Un Pollock all'Opificio delle Pietre Dure

 Anche l'arte contemporanea ha bisogno di restauro. E arrivato a Firenze all'Opificio delle Pietre Dure il dipinto dell'artista Jackson Pollock dal nome "Alchimia".
Il dipinto è di proprietà della veneziana collezione di Peggy Guggenheim.
Il "dripping" è la tecnica che Pollock ha usato per la realizzazione di questa e di una grandissima quantità di altre opere e prevede lo sgocciolamento di colore sulle tele, messe in posizione orizzontale.
Restauri di questo tipo sono anche una fonte di studio per gli istituti che si occupano della materia. ogni nuova opera, in particolare quella contemporanea, ha tecniche e materiali nuovi.
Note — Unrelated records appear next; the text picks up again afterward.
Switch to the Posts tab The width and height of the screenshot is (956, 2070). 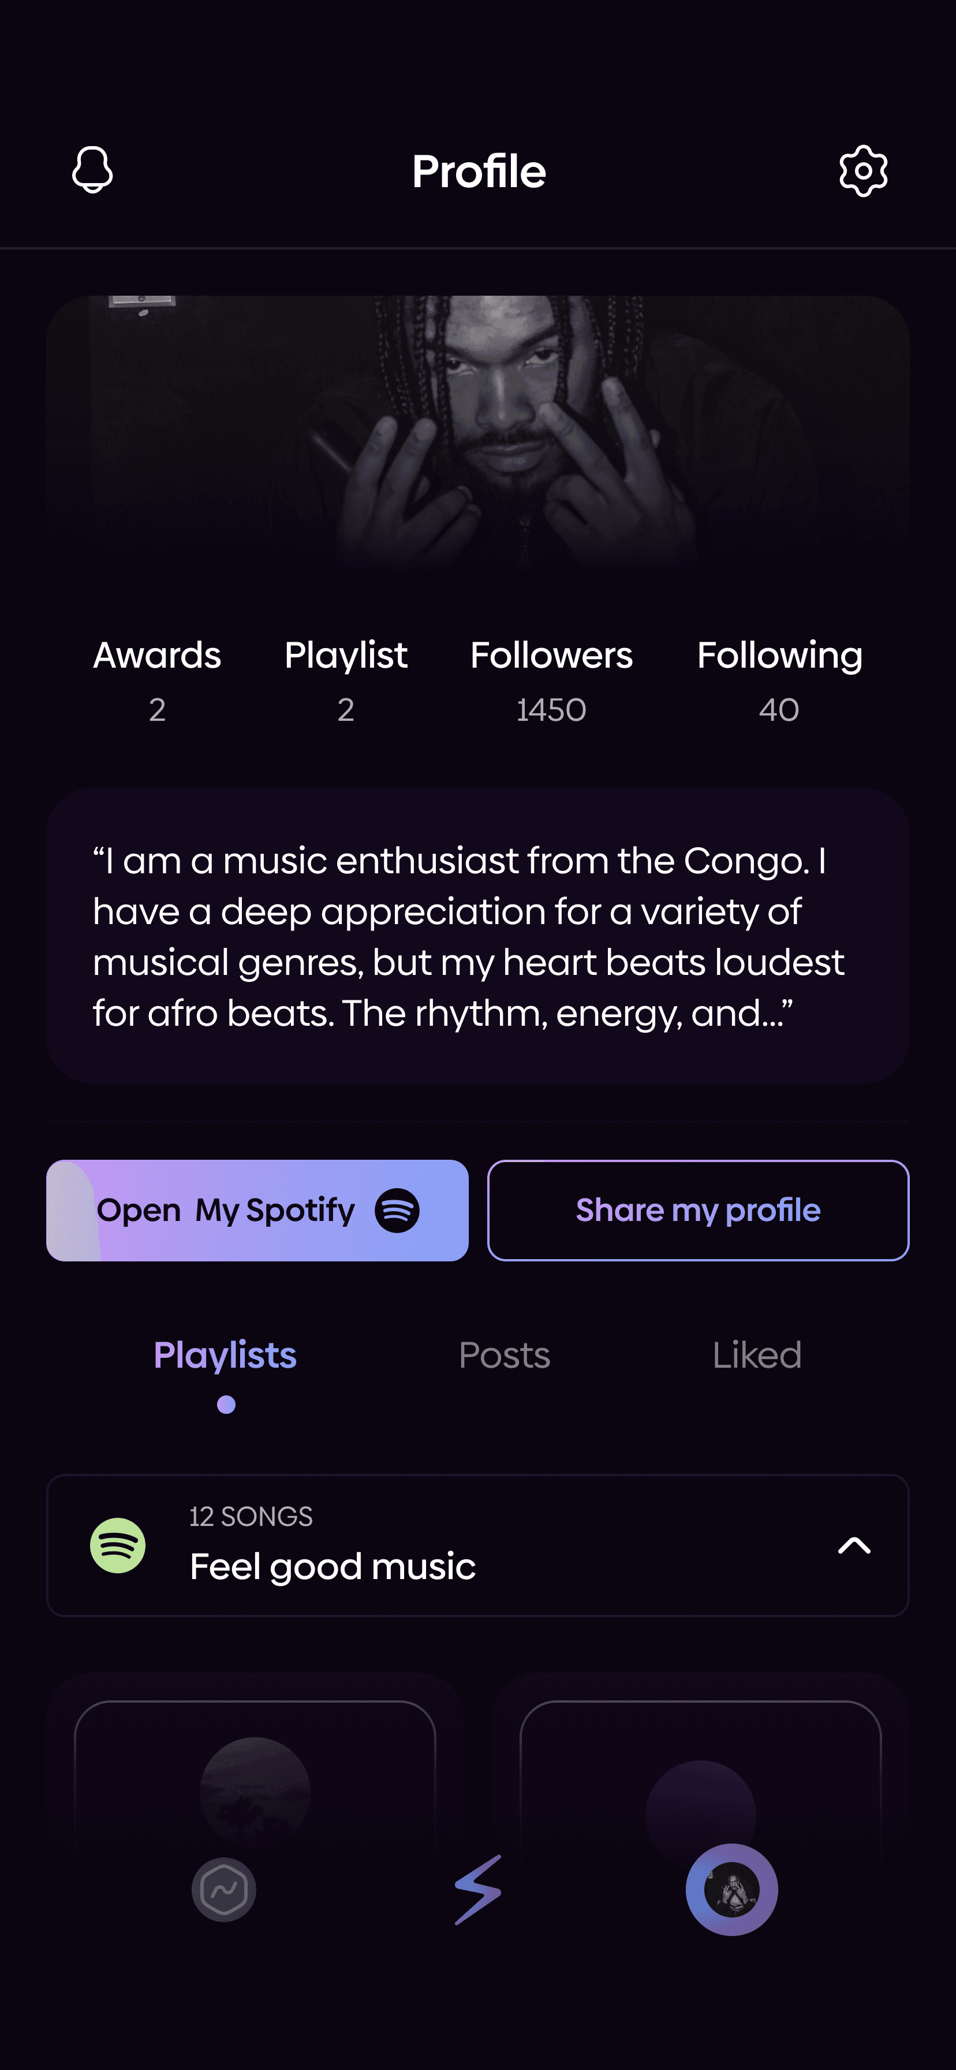click(x=505, y=1355)
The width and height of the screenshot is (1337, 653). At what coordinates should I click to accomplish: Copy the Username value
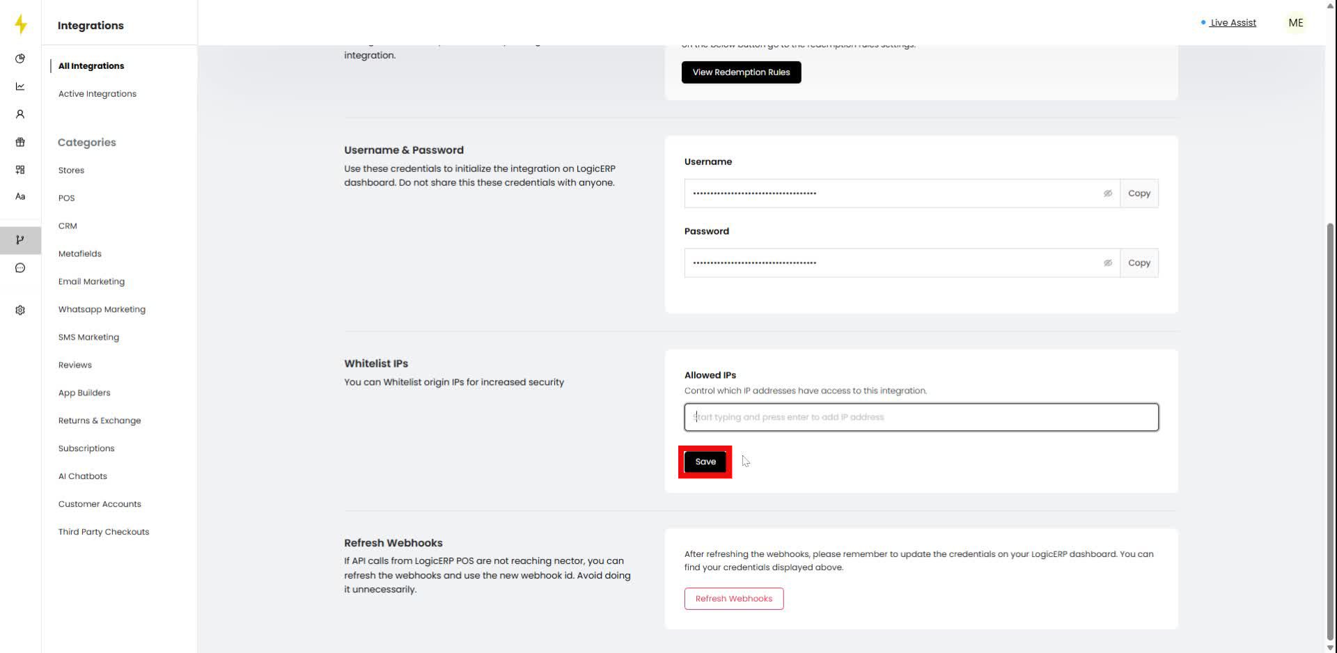tap(1139, 194)
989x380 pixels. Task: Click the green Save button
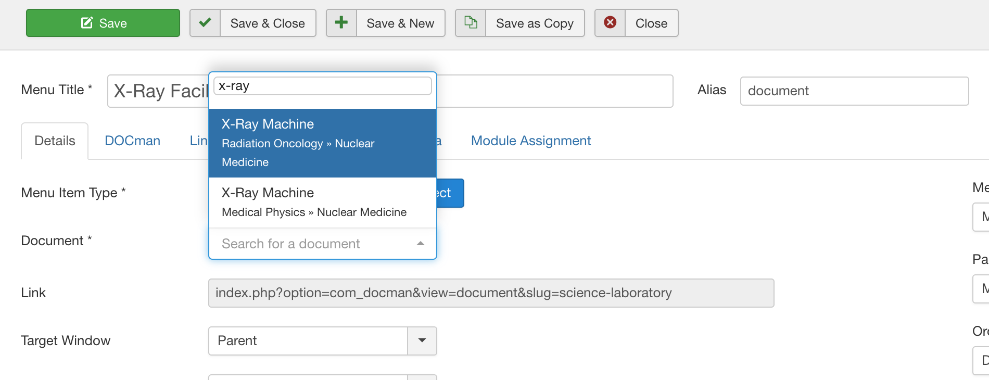click(x=103, y=23)
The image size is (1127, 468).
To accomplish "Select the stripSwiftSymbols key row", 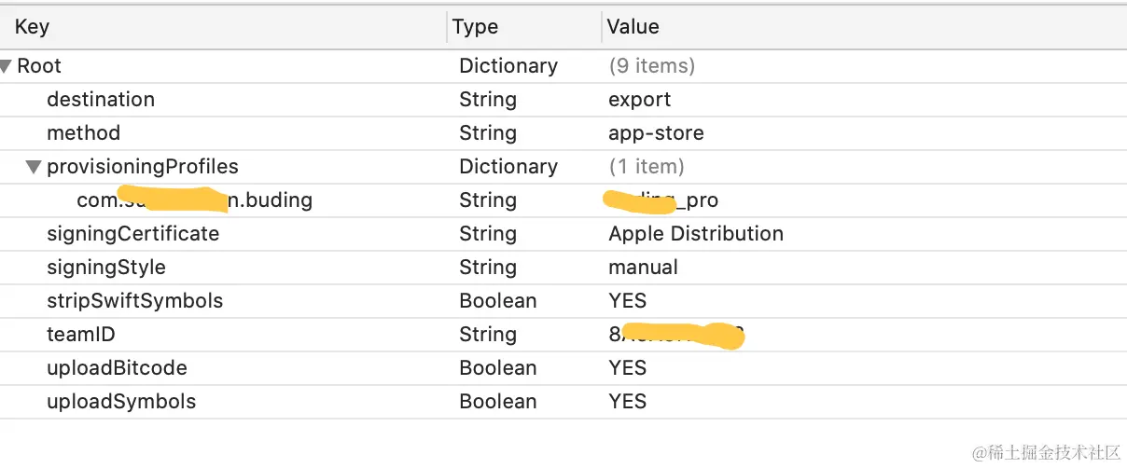I will pyautogui.click(x=135, y=301).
Nel caso del restauro di dette materie, uno studio approfondito deve essere fatto per non tentare il restauro, ma per essere certi del risultato finale.
E' importante anche perché si capirà com'è fatta l'opera e quale tipo di deterioramento o di attacco abbia avuto.
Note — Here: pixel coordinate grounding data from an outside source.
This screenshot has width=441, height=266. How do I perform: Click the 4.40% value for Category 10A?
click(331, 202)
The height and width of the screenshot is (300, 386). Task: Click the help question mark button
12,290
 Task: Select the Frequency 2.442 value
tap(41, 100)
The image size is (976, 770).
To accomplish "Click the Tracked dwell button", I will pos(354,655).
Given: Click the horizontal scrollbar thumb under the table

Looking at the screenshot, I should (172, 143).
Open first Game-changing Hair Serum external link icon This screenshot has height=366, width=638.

Al progetto partecipano inoltre conservatori, curatori e scienziati americani che hanno svolto negli Usa studi e interventi sulle opere di Pollock.
Quello dell'arte contemporanea è un indirizzo nuovo per l'Opificio delle Pietre dure, ma sappiamo che l'eccellenza in questo campo da sempre dimostrata, non lascerà alcun dubbio sulla professionalità e sul risultato del restauro.